United Airlines has removed the Boeing 737 Max 10 from its fleet plan and is looking at “alternate options”, as the impact of the recent in-flight loss of a door plug on an Alaska Airlines 737 Max 9 potentially spreads to other variants.

Speaking on a United earnings call on 23 January, chief executive Scott Kirby said that while the carrier is “not cancelling the order” for Max 10s, it has taken the variant out of “internal plans”.

United Max 9

Source: Angel DiBilio/Shutterstock

United is the largest operator of the Max 9 globally

“We’ll be working on what that means exactly with Boeing,” Kirby states. “Boeing is not going to be able to meet their contractual deliveries on at least many of those airplanes.

“I’ll just leave it at that.”

United has more than 230 Max 10s on order, plus another 200 options for the variant.

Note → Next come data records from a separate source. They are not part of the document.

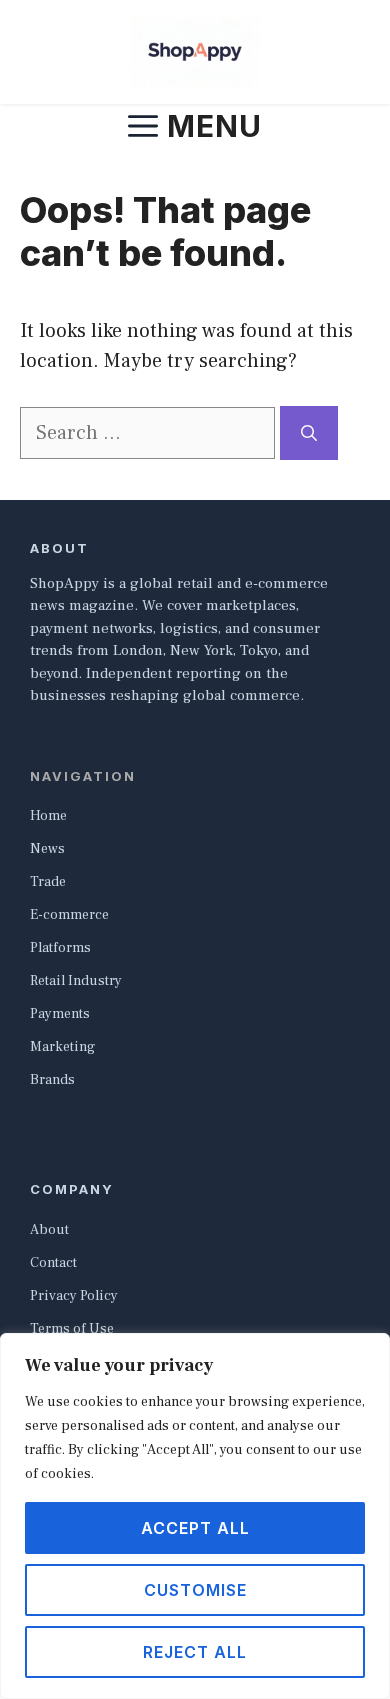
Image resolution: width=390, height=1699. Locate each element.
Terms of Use (72, 1329)
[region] (195, 1516)
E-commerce (69, 915)
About (49, 1230)
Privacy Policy (74, 1296)
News (47, 849)
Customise (195, 1590)
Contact (53, 1263)
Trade (48, 882)
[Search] (309, 433)
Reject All (195, 1652)
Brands (52, 1080)
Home (48, 816)
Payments (60, 1014)
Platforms (60, 948)
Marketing (62, 1047)
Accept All (195, 1528)
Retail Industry (76, 981)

The Federal Aviation Administration approved Boeing to begin the certification flight-test programme for the Max 10 in November last year, with the airframer then aiming to achieve certification later this year.

But United chief financial officer Michael Leskinen describes the grounding of Max 9s in response to the door plug incident as “the straw that broke the camel’s back with believing the Max 10 will deliver on the schedule we had hoped for”. The carrier is now working on the assumption that certification will be delayed.

”We’re working on alternate plans to see how much higher we can elevate the growth with the Max 10 out,” Leskinen says. 

He adds that United expects its capacity growth “to slow in the coming years” versus previous assumptions, as a result of the Max issues.

Aside from the expected Max 10 delay, Leskinen notes that United does not expect to receive all of the 31 Max 9s that are due for delivery in 2024, as the grounding of that variant continues.

Furthermore, he says United believes the reduction in deliveries from Boeing as a result of the Max 9 door plug incident will spill into 2025.

Supply-chain issues are also continuing to weigh on capacity at United and in the wider industry, the carrier notes.

United is the largest operator of Max 9 jets globally, with 79 of the variant in its fleet at the time of the grounding earlier this month.

The airline’s current assumption is that those jets will remain grounded until the end of January and that it will be loss-making in the first quarter as a result. It maintains a positive outlook for the full year, however. 

United recently began operations with its first Airbus A321neo twinjets from an order for more than 120 of a type that is considered a direct competitor to the Max 10.